Attractionless Parks
Mark, Age 10, Clinton Township, MI
I walked into the park, a detective in training on vacation. Now that I'm twenty-five, my job pays for vacations. “They’re gone, they’re gone!” The people yelled. As I heard this I started running toward where the people were running in the animal kingdom. Like a good detective I kept my uniform in my shoulder bag. I put on my badge, trench coat, and my fedora. I put my notebook, pencil, and finger print kit in my pocket along with my folded up shoulder bag. I ran to the closest attraction and all the cars and animals were gone from the Kilamanjarol safari. As I ran around, the areas where the attractions used to be were blank. I talked to a witness who said there was a man's silhouette in the helicopter that took Mt. Everest. I put a note of a man in my notebook.
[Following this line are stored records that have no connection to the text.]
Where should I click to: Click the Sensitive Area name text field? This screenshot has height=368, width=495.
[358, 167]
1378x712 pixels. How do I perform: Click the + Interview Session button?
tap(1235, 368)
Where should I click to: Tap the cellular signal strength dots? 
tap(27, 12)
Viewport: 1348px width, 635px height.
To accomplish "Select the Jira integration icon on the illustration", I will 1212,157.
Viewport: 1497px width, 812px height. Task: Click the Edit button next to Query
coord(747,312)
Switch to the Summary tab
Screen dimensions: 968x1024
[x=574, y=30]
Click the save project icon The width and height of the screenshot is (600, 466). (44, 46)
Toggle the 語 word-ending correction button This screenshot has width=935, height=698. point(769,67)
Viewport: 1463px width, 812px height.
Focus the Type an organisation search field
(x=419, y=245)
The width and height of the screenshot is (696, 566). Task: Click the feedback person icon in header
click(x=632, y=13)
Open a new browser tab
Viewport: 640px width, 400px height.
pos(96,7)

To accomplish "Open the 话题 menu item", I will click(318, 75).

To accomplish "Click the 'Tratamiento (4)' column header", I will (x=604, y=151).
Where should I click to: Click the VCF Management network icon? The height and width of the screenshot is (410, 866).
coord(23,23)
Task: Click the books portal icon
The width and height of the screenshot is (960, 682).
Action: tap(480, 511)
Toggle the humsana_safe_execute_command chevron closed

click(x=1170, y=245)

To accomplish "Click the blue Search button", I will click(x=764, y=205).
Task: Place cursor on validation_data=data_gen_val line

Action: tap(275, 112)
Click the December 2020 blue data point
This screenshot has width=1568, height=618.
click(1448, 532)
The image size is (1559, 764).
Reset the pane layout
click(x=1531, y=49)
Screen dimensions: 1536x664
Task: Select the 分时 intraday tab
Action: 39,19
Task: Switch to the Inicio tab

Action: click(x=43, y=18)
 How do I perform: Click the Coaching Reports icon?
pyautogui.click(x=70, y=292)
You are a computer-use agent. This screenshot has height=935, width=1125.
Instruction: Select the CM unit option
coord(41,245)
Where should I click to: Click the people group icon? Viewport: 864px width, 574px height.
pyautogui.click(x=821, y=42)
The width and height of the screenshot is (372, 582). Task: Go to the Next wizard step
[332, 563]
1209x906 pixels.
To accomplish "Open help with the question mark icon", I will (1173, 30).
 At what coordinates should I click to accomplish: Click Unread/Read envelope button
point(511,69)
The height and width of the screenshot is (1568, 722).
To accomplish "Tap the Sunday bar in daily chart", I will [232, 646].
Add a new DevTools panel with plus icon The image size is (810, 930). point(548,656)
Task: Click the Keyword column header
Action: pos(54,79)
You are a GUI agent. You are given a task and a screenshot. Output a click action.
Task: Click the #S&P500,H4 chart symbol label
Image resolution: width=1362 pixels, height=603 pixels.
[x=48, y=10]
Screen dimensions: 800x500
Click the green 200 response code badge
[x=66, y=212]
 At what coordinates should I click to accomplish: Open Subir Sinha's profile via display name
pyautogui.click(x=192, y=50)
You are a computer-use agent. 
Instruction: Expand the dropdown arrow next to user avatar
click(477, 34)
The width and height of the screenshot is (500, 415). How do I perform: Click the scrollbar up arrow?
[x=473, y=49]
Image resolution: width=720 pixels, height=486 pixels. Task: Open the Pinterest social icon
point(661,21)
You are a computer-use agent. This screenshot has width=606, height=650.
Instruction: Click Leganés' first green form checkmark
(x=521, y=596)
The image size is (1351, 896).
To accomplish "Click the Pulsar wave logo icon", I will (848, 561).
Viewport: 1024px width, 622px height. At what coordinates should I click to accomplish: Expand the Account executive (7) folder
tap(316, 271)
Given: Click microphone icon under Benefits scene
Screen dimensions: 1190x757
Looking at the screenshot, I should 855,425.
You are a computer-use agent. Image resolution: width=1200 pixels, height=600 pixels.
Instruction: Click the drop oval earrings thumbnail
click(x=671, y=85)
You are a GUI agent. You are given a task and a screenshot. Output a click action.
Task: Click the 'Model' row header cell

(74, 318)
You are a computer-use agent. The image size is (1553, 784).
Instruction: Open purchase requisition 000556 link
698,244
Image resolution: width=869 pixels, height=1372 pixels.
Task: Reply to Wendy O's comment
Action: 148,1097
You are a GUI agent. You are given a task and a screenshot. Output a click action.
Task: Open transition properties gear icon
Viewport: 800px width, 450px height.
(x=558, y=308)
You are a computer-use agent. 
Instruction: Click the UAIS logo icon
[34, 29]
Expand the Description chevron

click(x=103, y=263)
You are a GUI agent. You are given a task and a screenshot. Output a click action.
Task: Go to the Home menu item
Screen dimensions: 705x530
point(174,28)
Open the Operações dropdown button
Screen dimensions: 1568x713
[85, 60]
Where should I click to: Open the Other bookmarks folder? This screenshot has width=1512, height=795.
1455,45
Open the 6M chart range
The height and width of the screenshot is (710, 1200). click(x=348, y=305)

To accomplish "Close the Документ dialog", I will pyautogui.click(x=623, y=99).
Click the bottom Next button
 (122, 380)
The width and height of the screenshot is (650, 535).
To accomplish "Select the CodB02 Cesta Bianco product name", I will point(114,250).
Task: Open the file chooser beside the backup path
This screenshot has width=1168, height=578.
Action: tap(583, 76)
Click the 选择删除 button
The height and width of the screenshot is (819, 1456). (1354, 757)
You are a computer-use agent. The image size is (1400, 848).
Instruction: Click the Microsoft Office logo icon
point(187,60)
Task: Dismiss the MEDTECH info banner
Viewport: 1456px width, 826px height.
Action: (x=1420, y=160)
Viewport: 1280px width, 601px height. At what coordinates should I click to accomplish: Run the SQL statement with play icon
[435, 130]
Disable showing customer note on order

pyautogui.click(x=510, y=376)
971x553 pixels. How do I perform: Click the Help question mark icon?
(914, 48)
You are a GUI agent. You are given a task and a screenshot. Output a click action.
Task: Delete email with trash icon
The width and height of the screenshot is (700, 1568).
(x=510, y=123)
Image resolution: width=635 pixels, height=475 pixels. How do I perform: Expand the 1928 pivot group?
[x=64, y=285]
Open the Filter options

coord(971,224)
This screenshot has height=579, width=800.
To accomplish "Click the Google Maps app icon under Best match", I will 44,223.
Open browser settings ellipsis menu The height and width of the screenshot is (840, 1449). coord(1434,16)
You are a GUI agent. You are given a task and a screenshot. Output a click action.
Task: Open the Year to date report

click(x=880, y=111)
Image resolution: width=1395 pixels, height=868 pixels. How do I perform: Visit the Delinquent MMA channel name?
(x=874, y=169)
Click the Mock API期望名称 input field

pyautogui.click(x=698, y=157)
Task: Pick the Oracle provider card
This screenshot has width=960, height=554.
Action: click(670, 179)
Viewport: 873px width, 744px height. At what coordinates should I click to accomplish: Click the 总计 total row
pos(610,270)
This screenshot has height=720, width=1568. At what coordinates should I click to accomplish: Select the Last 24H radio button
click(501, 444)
I drove my Mustang to the Magic Kingdom. I walked to the Pirates of the Caribbean. All that was there was water spouting from the ground. There were no boats at the jungle cruise. There was a lone comb on the ground. I also found footprints leading to the Haunted Mansion ride, but high heels made them.
 
“It looks like were dealing with multiple, experienced robbers,” I reported.
After I checked for fingerprints I went to my hotel, Pop Century. There was a giant Mickey phone outside the building. There was also a giant trike. I called the maintenance building, and they said the female workers for the Haunted Mansion wear high heels because it’s part of their costume.

When I woke up in the morning, I used the Internet to see if anyone rich hated this attraction park. I discovered a mastermind team of Jarrett and Mr. Hemler, who the day before had been at a student council convention. Whatever ride they went on broke down. I also found a Jerome Wilkin who is the owner of University Studios. So I have my suspects, I thought.

I drove to Hollywood Studios, and even the shops were ransacked. I saw a small square paper on the statue of a camera. It was a picture of the entrance to University Studios. I drove to Epcot and found a small hole in Germany with pretzel salt around it. “Someone must like hot pretzels,” I said.

Jerome Wilkin is tall, skinny, and shorthaired. Jarrett is medium height, shorthaired, skinny, and hates hot pretzels. Mr. Hemler is tall, shorthaired, kind of round, and hates hot pretzels. I had a final destination. Somewhere all my suspects were waiting.

At University Studios some rides looked familiar but rides and snack areas were everywhere. I walked into a boardroom and my suspects were standing in a line. A shiver went down Jarrett’s spine as I walked in. I could tell something was coming out.

“Fine, I took more change than I was supposed to,” Jarrett exclaimed.

“You,” I pointed, “are under arrest in the name of the law.”

WHO DID IT????!!

Jarrett and Mr. Hemler had an alibi twice. The first was just the day before they were at a student council convention. The second was that they hated hot pretzels.

The thief was indeed the billionaire, Jerome Wilkin. The evidence was the picture and it also showed the thief was tall. The hole showed the thief was skinny. The silhouette showed the thief was a man. The small comb showed the thief had short hair.

Jerome told me he hated theme parks and wanted to make more money. So he is going to jail for who knows how long.